Despite flagrant violations of anti-polygamy statutes, Hildale and Colorado City have remained relatively untouched by law enforcement.
Shurtleff said that there are up to 50,000 polygamists in Utah and that he doesn't have the resources to go after them all.
In the last 50 years, only a few people have been jailed for having multiple wives. In August, a Colorado City police officer, Rodney Holm, was sentenced to a year behind bars for bigamy; on Monday, Jeremy Ortell Kingston was sentenced for a year for taking his 15-year-old cousin as his fourth wife.
One reason for the lax enforcement stems from a 1953 raid by the Arizona Highway Patrol and the National Guard that became a public relations disaster.
The authorities stormed the community, arresting the men and putting the women and children on buses to Phoenix.
"The men went to the county jail and the children were declared wards of the state," said Colorado City historian Ben Bistline, 68, who witnessed the event and is writing a book about the city. "They planned to put the children up for adoption."
But a two-year legal battle and public outrage forced the state to return the children, while the men received one year's probation.
Since then, residents have lived their faith here largely undisturbed.
In one of the few local cafes, two teenage girls were having a playful argument.
"Dad loves my mom the best!" declared one.
"No, he loves mine best," said the other.
The two were half sisters; their dad had six wives.
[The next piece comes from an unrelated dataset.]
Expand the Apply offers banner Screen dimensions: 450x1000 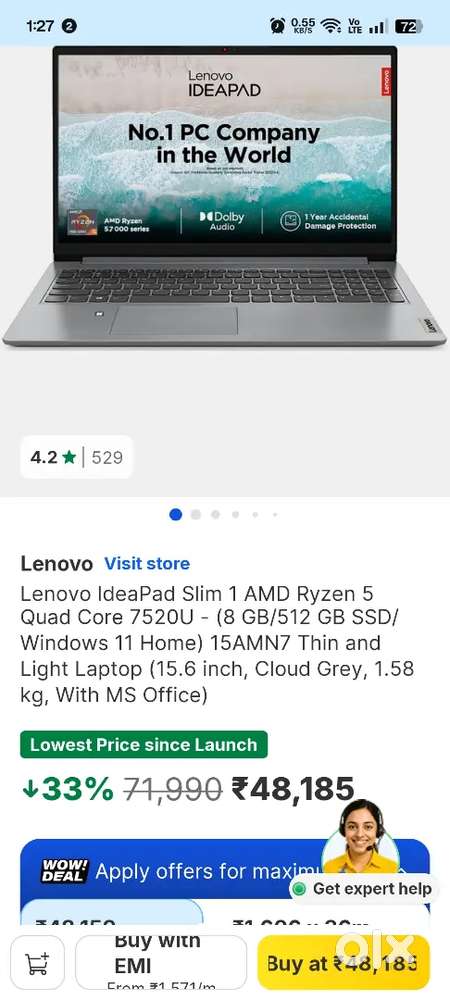224,871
"It's so fun to watch how jealous the wives get," said one, who asked not to be identified because she said her father would punish her.
Asked about the recent expulsions, they grew silent.
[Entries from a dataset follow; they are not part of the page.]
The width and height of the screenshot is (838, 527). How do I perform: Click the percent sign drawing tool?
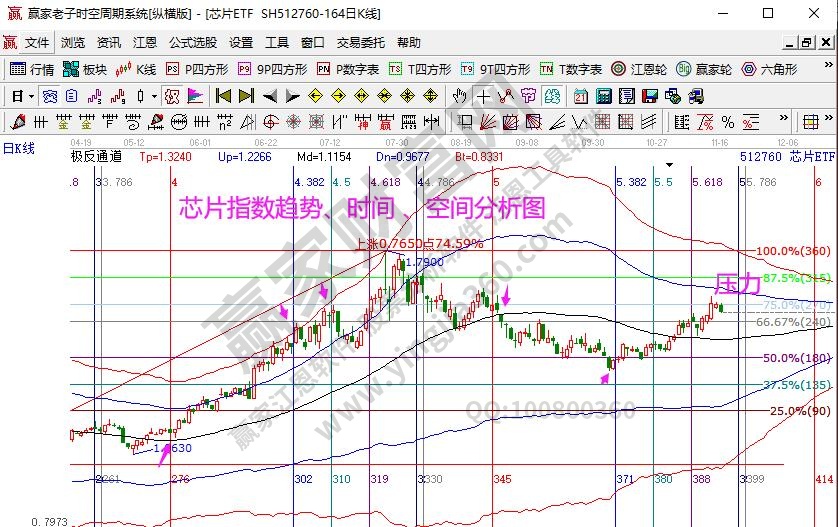pos(728,122)
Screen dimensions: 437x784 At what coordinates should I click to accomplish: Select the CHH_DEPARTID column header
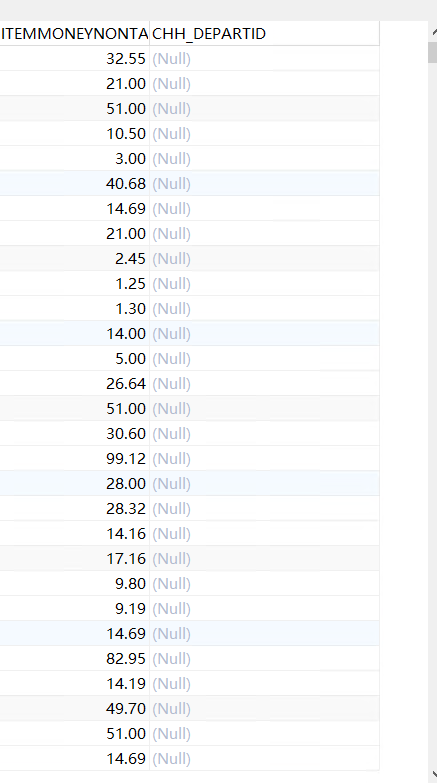264,34
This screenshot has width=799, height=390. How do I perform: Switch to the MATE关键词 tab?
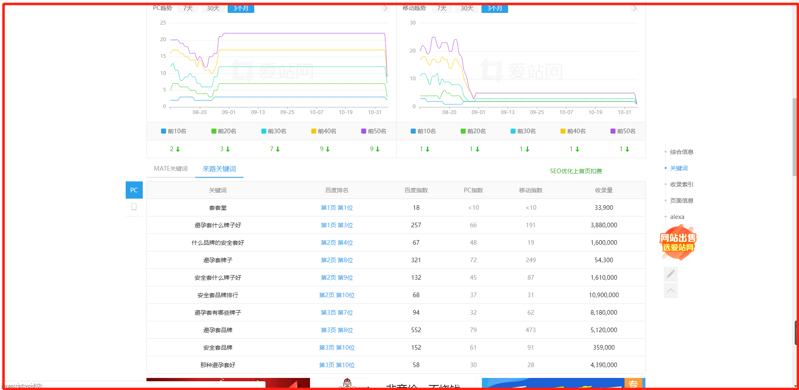[x=171, y=168]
"All that matters is who is left standing tall in the end," said one.
The pull of the faith remains strong even among those who have left it.
At the end of a red dirt road, Black sat with her 76-year-old mother in a tiny house dominated by a large portrait of Joseph Smith on the wall. Smith, a polygamist, founded the Church of Jesus Christ of Latter-day Saints. The Mormon Church outlawed the practice of polygamy in 1890.
"My husband tried to beat me into submission; he told me I was going to hell," Black said. "I used to pray for him to get another wife, just to get him off my back."
Her mother, who would only give her first name, Julia, winced. She says she left the fundamentalist church because she felt it strayed from its original teachings, but she stills calls polygamy "celestial marriage" and wears the modest dress of the faithful.
"This religion has some good in it," she said sternly. "You're not supposed to go into it if you're not strong enough to handle it. If you want love, go to another religion."